# Dataset
-.-.-

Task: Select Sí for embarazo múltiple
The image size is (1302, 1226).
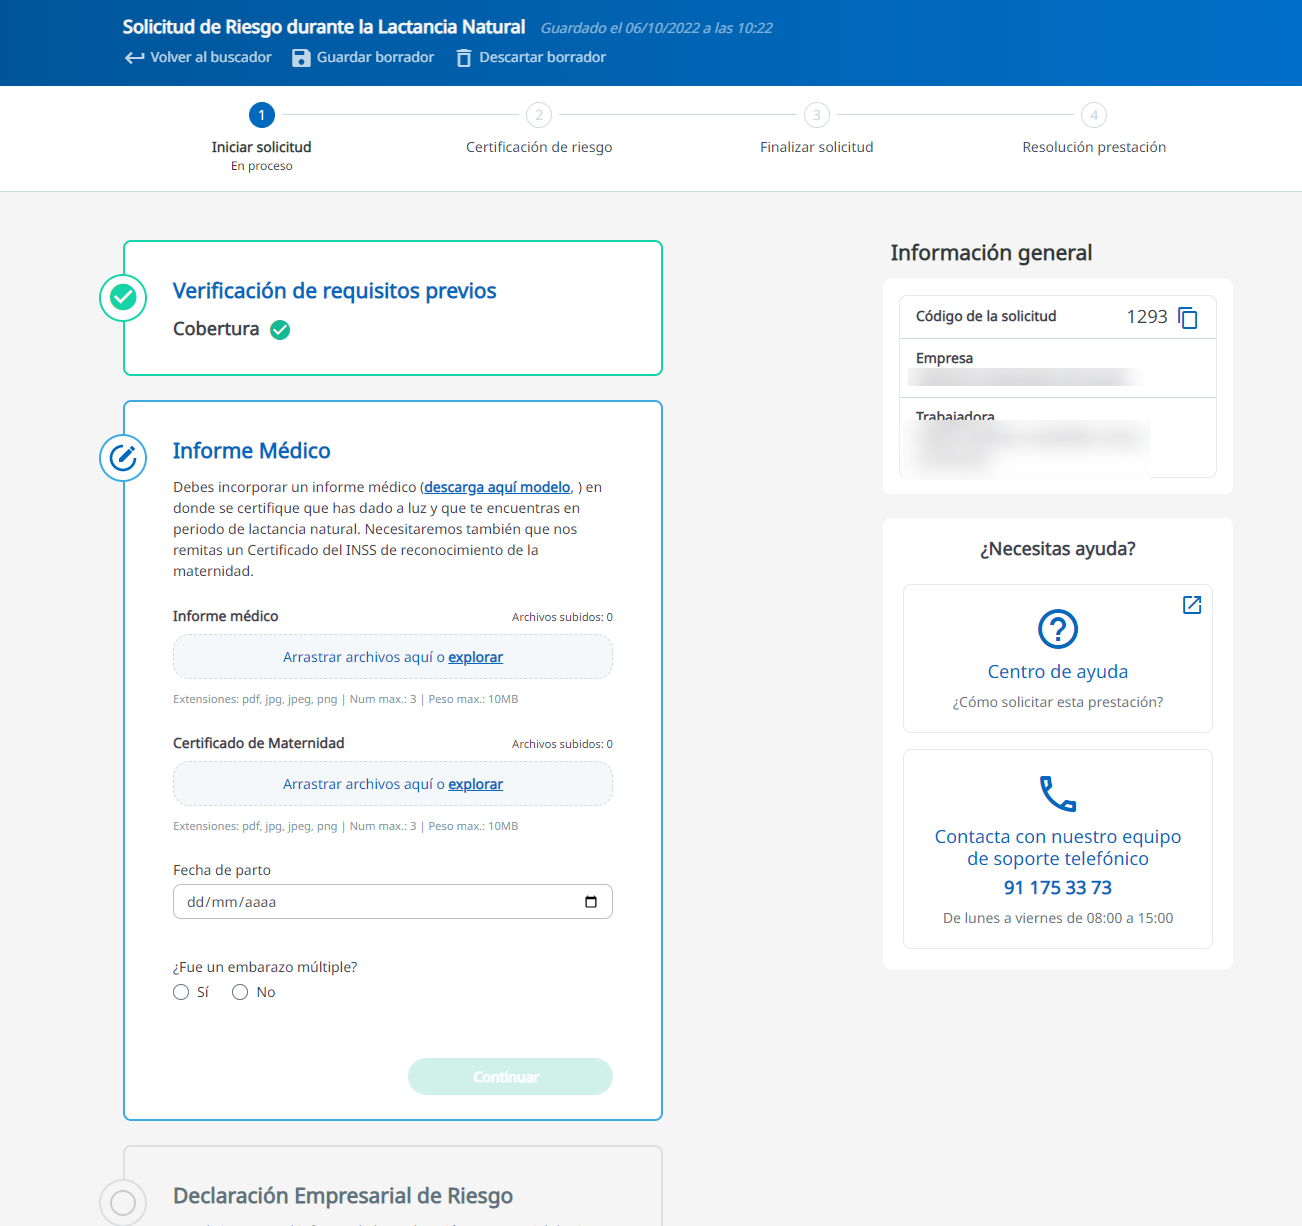Action: click(x=181, y=992)
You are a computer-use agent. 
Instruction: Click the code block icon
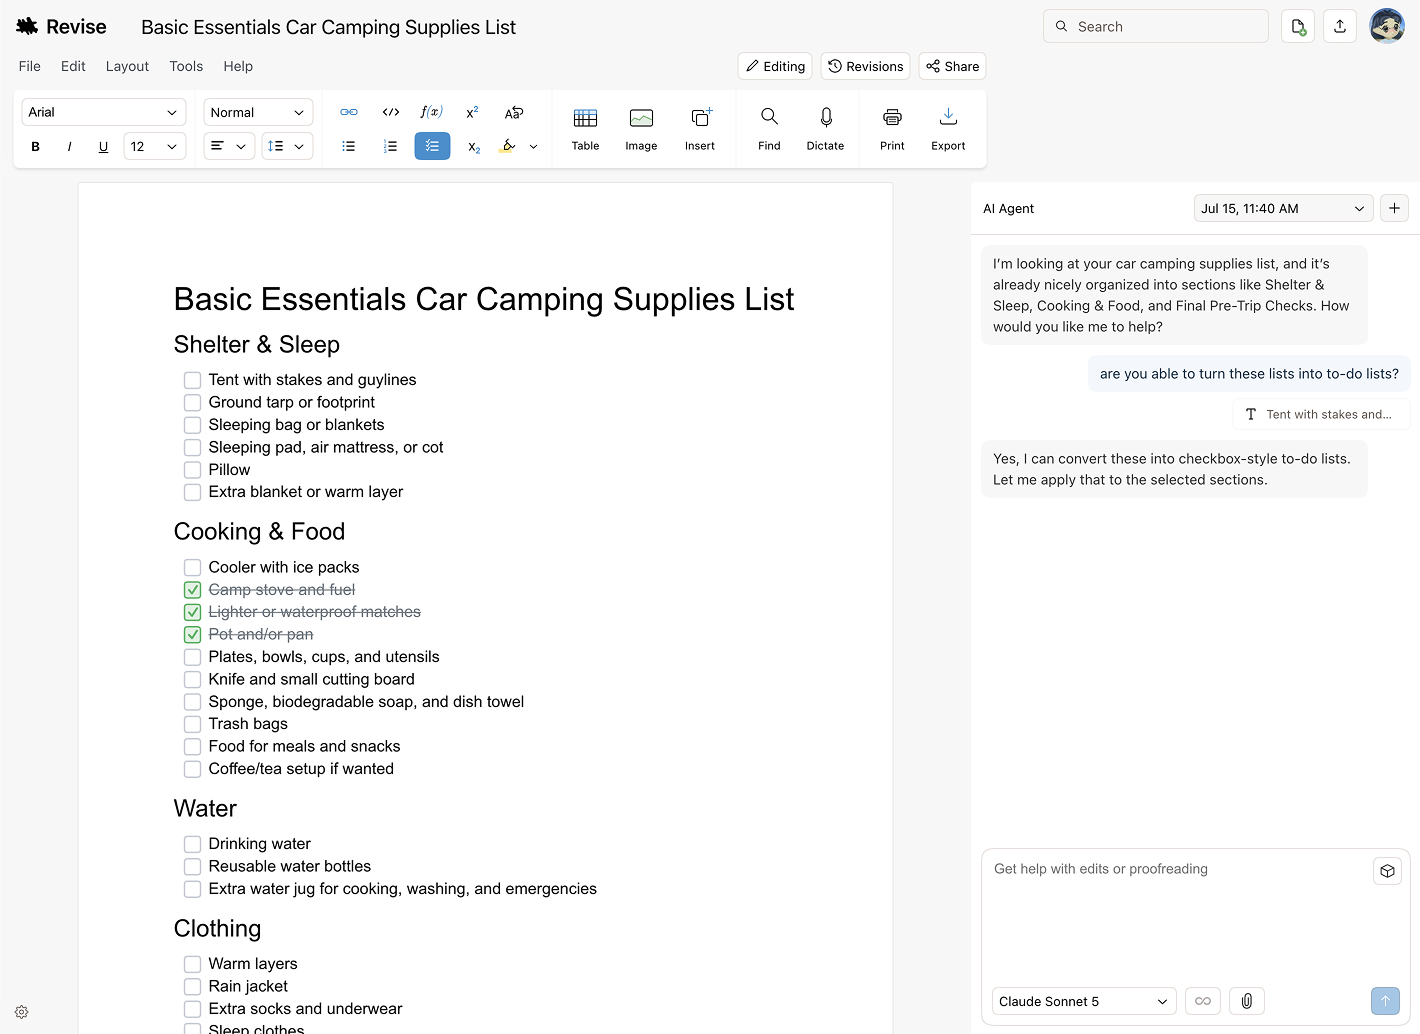(391, 112)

-.-.-

Each line of the data must be restated exactly, and the pictures must be left out.

Task: Select Sí for embarazo múltiple
The image size is (1302, 1226).
Action: click(x=181, y=992)
You are a computer-use agent. 
Instruction: Click the code block icon
(391, 112)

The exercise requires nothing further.